Five Ways Emotions are Wisdom, NOT Weakness

If you have ever found yourself thinking that feeling a certain way was the equivalent to being weak, dependent, desperate, frail, or broken, here are a list of 5 reframes (not an exhaustive list, by any means!) to understand your emotions in a totally different light.

Emotions are laden with incredibly useful information. Emotions tell us what we like, what we don’t like, what feels good, what doesn’t feel good, etc. They are messengers, carrier pigeons, signals, like waves in the ocean bringing shells to the shore. Emotions are neither good nor bad, and don’t carry a meaning of weakness or strength. They simply are a facet of human experience.

There is no such thing as a “wrong” emotion. All emotions have a cause, and all emotions make sense based on that cause. Causes of emotion are based in our perception and interpretation of events.

Did you know that emotional pain registers in the same area of the brain as physical pain?! We would never call someone “weak” for dealing with chronic physical pain; in fact, we might have more empathy for them due to the stress they are constantly under. So why would someone be weak for dealing with chronic emotional pain? If anything, that individual is incredibly strong for moving through life despite experiencing the weight and burden of emotional pain.

Emotions communicate to others why something is important to us and motivates others to help. If I asked you, “Hey, could you come to this event on Friday?” you may feel ambivalent to respond one way or another. But, if I ask you, “Hey, could you come to this event with me on Friday? I have been waiting all year to go to it and I am so excited for it. I’m also pretty nervous about it and it would make me feel so comforted if I could share the experience with someone else,” you would probably be much more inclined to join me!

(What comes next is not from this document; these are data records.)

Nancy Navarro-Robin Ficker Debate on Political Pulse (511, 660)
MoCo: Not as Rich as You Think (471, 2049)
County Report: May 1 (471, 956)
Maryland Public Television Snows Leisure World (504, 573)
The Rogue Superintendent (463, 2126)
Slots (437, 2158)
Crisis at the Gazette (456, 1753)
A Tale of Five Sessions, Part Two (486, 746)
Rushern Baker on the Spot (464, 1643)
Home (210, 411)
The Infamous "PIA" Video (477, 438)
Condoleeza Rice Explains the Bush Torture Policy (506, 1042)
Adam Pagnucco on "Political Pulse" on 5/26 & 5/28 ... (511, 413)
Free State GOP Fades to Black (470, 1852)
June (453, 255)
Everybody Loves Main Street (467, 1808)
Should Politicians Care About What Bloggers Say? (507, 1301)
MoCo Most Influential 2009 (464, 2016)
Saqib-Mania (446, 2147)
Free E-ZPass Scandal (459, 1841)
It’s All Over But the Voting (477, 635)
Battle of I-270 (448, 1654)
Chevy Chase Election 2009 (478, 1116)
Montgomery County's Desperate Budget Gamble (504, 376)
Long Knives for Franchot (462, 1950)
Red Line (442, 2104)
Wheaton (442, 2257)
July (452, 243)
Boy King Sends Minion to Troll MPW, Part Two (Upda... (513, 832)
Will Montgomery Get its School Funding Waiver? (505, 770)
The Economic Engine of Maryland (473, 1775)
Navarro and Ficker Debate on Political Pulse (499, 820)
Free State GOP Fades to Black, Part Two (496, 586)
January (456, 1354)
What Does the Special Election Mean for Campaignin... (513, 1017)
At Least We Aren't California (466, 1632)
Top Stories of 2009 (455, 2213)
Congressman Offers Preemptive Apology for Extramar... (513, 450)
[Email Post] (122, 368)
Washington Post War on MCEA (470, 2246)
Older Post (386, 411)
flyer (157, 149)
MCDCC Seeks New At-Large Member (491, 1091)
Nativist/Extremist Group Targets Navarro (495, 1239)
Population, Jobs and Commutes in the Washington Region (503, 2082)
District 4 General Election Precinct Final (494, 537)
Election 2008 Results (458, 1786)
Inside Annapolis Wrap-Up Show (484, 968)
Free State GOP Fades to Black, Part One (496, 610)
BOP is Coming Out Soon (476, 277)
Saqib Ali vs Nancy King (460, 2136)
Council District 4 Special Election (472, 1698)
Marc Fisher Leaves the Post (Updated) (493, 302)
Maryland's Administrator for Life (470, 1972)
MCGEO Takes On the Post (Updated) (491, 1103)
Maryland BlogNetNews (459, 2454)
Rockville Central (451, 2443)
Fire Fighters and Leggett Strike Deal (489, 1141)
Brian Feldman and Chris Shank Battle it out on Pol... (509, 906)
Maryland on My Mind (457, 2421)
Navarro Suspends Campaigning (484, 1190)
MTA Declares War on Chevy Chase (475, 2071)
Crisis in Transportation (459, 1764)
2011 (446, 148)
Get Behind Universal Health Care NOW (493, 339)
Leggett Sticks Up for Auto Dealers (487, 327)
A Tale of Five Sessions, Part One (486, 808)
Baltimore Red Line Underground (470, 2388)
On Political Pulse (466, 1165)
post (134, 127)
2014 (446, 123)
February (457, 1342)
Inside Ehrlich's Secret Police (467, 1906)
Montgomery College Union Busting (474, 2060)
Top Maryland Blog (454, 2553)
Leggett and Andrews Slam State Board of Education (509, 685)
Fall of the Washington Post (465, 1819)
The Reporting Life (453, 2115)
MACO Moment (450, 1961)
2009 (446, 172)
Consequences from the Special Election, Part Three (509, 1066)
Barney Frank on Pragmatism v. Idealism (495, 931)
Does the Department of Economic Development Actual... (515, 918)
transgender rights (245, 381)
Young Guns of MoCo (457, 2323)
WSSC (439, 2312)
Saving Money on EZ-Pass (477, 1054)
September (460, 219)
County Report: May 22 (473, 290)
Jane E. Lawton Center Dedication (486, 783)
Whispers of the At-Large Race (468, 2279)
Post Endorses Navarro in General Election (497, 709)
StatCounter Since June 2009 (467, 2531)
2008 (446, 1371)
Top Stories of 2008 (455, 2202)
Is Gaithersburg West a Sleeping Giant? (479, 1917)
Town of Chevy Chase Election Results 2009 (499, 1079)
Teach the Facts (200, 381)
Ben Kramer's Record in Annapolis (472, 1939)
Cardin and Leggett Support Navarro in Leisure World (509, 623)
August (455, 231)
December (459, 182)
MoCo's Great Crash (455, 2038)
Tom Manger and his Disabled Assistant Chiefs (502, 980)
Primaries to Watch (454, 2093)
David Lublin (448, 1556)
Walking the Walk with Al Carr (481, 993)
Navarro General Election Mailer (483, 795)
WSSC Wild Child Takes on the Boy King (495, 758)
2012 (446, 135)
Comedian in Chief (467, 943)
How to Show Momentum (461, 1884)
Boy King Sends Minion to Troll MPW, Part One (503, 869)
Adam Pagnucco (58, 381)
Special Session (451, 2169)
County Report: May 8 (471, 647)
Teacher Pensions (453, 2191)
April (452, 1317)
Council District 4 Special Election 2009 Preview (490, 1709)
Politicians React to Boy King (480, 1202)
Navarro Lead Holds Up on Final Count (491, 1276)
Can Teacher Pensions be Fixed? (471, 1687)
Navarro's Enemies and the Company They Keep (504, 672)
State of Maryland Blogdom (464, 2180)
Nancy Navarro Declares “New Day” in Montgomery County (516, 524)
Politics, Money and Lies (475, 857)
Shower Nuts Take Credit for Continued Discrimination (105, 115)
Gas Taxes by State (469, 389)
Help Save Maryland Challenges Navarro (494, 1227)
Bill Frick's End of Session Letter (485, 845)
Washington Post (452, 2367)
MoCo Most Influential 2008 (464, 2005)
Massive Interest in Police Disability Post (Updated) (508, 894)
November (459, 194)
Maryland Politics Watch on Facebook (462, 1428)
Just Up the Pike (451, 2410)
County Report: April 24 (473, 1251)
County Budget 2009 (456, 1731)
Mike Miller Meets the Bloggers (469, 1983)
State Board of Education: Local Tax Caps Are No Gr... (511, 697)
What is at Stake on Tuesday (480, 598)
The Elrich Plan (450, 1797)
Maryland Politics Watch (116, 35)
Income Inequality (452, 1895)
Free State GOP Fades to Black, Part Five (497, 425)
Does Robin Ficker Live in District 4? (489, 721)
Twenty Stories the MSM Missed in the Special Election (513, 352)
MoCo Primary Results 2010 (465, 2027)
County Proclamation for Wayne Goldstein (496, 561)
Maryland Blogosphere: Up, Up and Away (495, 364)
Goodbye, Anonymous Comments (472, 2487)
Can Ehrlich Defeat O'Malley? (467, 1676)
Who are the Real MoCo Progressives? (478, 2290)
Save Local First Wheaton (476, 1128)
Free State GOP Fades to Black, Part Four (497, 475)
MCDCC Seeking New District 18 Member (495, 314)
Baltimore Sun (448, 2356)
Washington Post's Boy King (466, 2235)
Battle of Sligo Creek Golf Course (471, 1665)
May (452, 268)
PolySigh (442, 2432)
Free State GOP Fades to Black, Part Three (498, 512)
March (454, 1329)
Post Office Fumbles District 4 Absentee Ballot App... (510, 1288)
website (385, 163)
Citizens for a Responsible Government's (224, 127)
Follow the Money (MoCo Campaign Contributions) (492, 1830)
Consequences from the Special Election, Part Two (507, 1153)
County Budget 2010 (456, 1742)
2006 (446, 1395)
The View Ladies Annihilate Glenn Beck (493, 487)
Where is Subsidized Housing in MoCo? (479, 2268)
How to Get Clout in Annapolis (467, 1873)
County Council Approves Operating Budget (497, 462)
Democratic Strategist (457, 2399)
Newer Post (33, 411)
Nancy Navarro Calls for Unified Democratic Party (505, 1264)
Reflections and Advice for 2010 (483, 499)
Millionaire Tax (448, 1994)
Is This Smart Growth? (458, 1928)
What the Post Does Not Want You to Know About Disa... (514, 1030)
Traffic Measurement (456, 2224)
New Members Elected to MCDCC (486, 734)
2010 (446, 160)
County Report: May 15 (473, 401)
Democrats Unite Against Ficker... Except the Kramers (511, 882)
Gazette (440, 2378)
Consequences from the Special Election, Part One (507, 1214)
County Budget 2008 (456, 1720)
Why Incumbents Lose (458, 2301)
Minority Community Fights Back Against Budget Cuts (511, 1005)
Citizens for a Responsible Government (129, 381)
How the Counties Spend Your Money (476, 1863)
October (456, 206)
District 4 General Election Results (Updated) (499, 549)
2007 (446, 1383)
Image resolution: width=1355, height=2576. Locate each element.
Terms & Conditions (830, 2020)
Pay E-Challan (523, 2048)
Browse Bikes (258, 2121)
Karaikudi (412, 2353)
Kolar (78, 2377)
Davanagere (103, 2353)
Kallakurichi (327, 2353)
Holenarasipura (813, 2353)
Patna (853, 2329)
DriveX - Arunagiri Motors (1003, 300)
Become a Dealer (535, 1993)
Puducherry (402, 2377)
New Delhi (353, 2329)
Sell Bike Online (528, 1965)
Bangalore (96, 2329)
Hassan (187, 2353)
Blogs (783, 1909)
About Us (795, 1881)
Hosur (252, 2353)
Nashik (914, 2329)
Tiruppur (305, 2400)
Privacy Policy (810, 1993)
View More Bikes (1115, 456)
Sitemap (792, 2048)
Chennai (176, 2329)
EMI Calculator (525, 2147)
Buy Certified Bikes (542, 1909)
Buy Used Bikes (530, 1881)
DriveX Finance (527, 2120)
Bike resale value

Verbalizing how we are feeling helps us to regulate our emotions and be more in control. This study showed that participants had less of a fear response when they verbalized their fear. Being present with our experience and acknowledging it out loud can actually be a catalyst for feeling better in the moment.

Sometimes, due to developmental trauma, we come to associate certain emotional experiences with shame. That can really get in our way of accepting what we are feeling as okay, informative, and worthy of attention and care. Other times we learn to numb ourselves because we may not have felt encouraged to explore our emotions as children.

If you find you have difficulty, blocks, or barriers to feeling, verbalizing, or understanding your emotions, then meeting with a therapist could be a great place to start.